In the same year as the first USPSTF report was published, a group of researchers in Asia developed the Osteoporosis Self-Assessment Tool or OST for short.

This tool combines age and weight to help identify those most likely to have osteoporosis. By adding weight, multiple authors have shown the number needed to screen can be reduced by around 30%. 14, 15 Waiting times for public DXA in Ireland are long, years in some centres. Access to quality DXA is even longer. We have recently validated the OST for Irish men and women showing it works similarly well to other populations and could reduce the number of men and women referred for screening DXA. 16 Although many DXA facilities provide an excellent service, poor quality DXA services are endemic in Irish practice. New legislation, coupled with site inspections by H.I.Q.A. and standards and training programmes provided by the Irish DXA Society are addressing these shortcomings.

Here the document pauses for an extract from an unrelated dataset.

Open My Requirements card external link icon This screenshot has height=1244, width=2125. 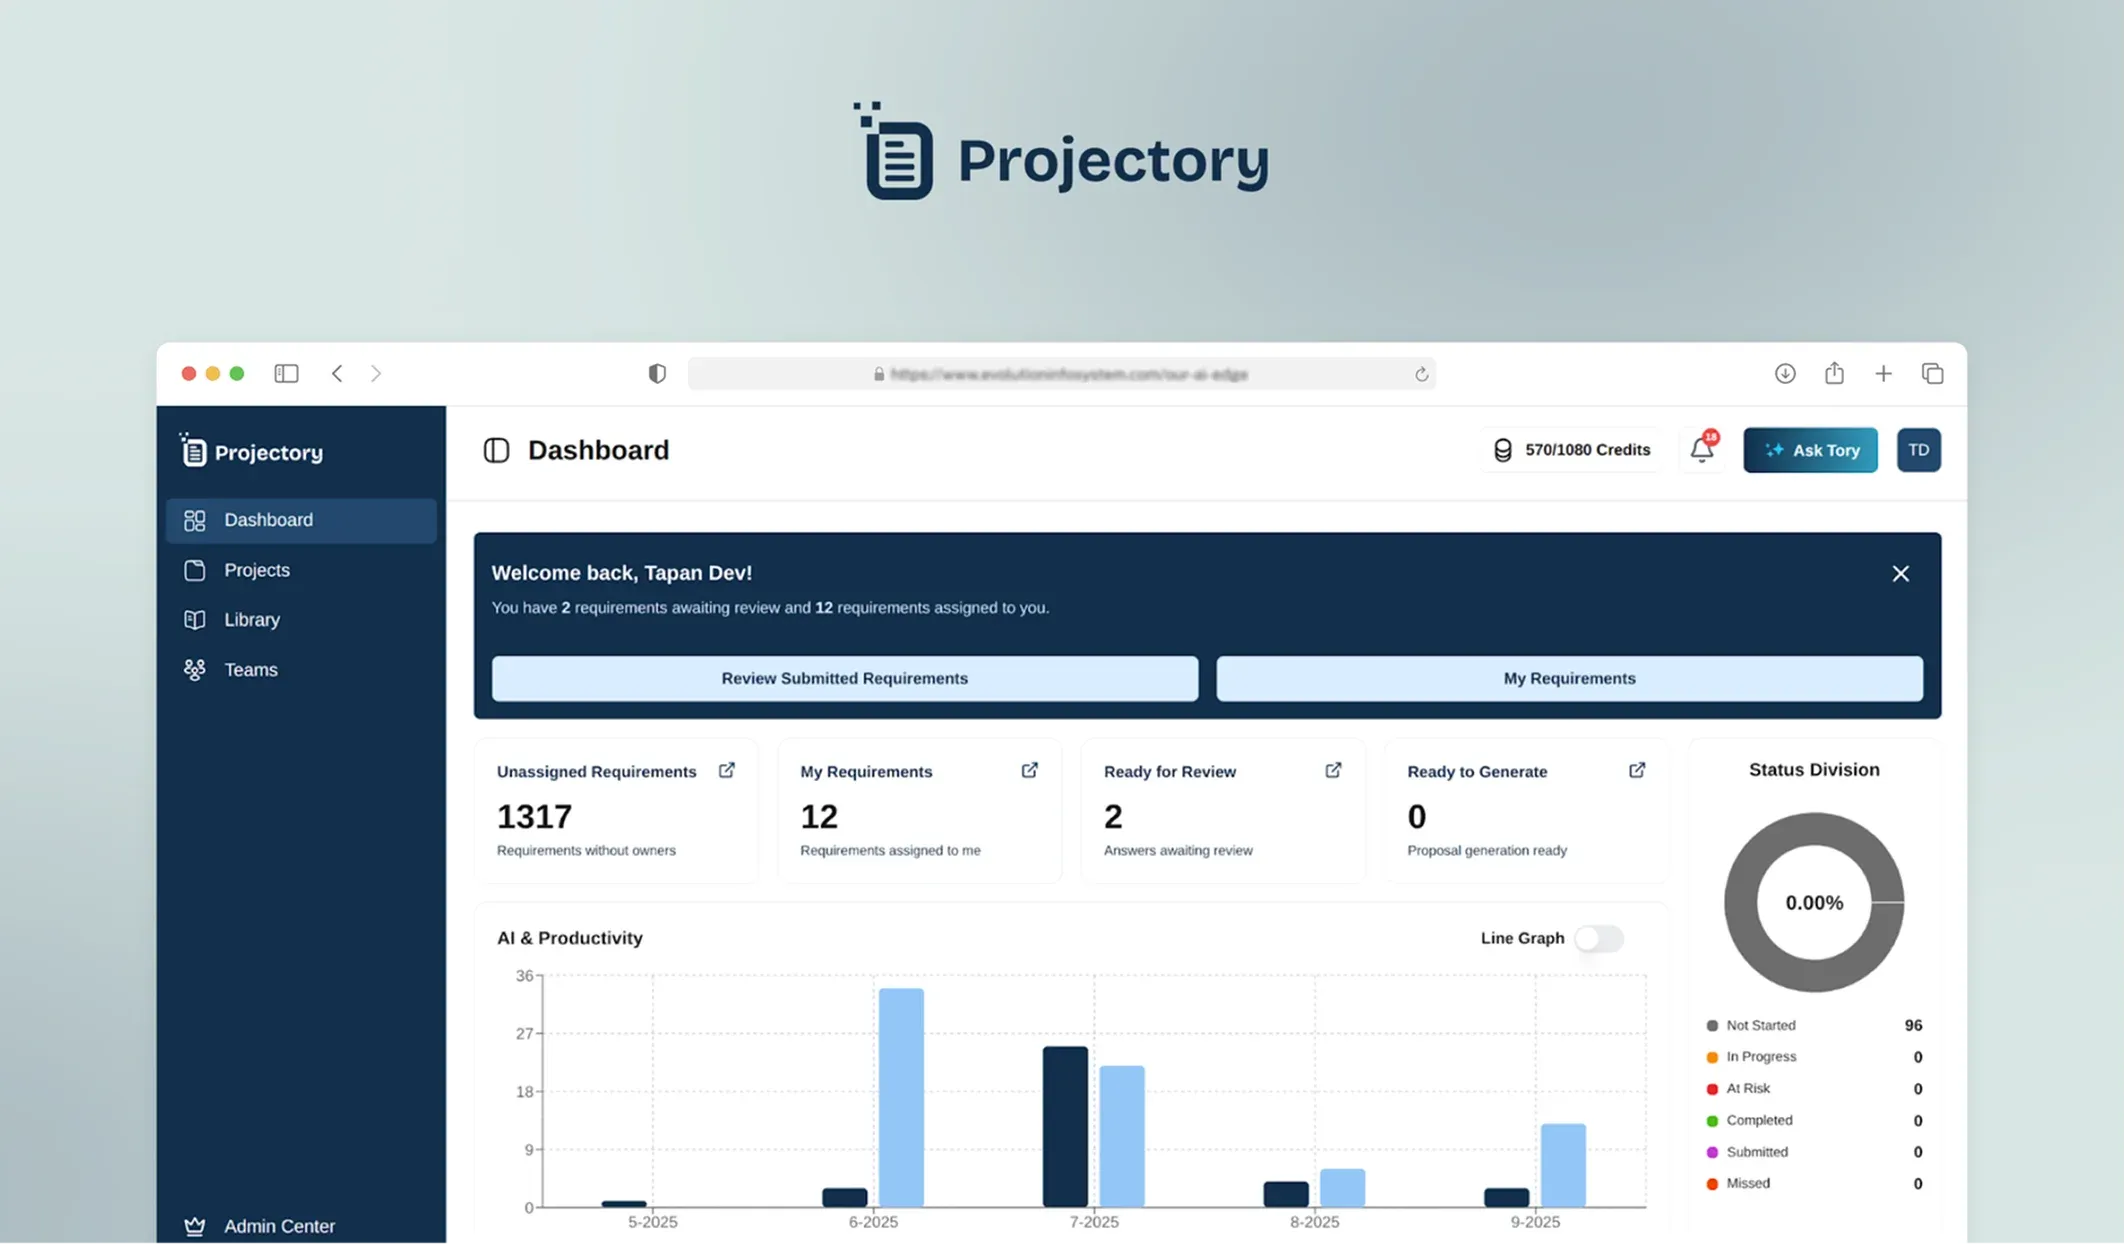(x=1029, y=770)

Fracture risk algorithms are also used but their goal is to assess the risk of fracture, not those with low BMD, which is arguably more important. Both FRAX ® (https:// www.sheffield.ac.uk/FRAX/tool. asp?country=48) and QFracture ® (https://qfracture.org/index.php) have been studied in large Irish populations. 9, 17 Both tools use similar data to estimate the 10 year risk of major osteoporotic fracture and hip fracture, and have important strengths and limitations. 9, 17, 18 The 10 year risk can thus be estimated via websites with or without BMD data. Because fracture risk is probabilistic and heuristic, these tools provide a reasonable and rational estimation. However, the performance of screening tools is less robust in younger populations 19 who are generally at considerably lower risk, which further emphasizes the importance of age in the criteria for establishing an effective strategy.

Thus it is clear today that for the first time in Ireland we now have the availability of the essential components required to devise and roll out a national screening strategy for osteoporosis, based on science, international standards and Irish data.

There are 3 essential steps for the process, whose exact deployment details have yet to be worked out, and where modifications will be needed over time.

  • A Modified OST with Irish thresholds;
  • DXA scan for those who are below the threshold;
  • A Fracture Risk Estimation with or without the DXA test, which can be reviewed and repeated at appropriate intervals or if a patients circumstances change.

This process is probably best outlined in an example where we consider the OST, DXA and FRAX tools for 2 women who differ only in age as shown in Table 2. Those identified as being at high risk, above an agreed and appropriate threshold, could then benefit from appropriate evidence based interventions to reduce their risk of fracture, reduce the risk of unnecessary testing and treatment as exists today, provide a more accurate and efficient programme to reduce the burden of illness for patients and the cost of healthcare

In summary

Osteoporosis and the resulting fragility fracture is a national crisis which is deteriorating rapidly. We do not have the resources to manage the current illness burden, which is rising rapidly as people live longer, often with more complex needs. While secondary prevention works, and needs more work and resources too, a national screening strategy could be even more clinically and cost-effective by reducing this burden with evidence-based primary prevention. Support and policy for quality DXA services are required rather than just more DXA scanning. We have the tools, we have the data, but action is needed now.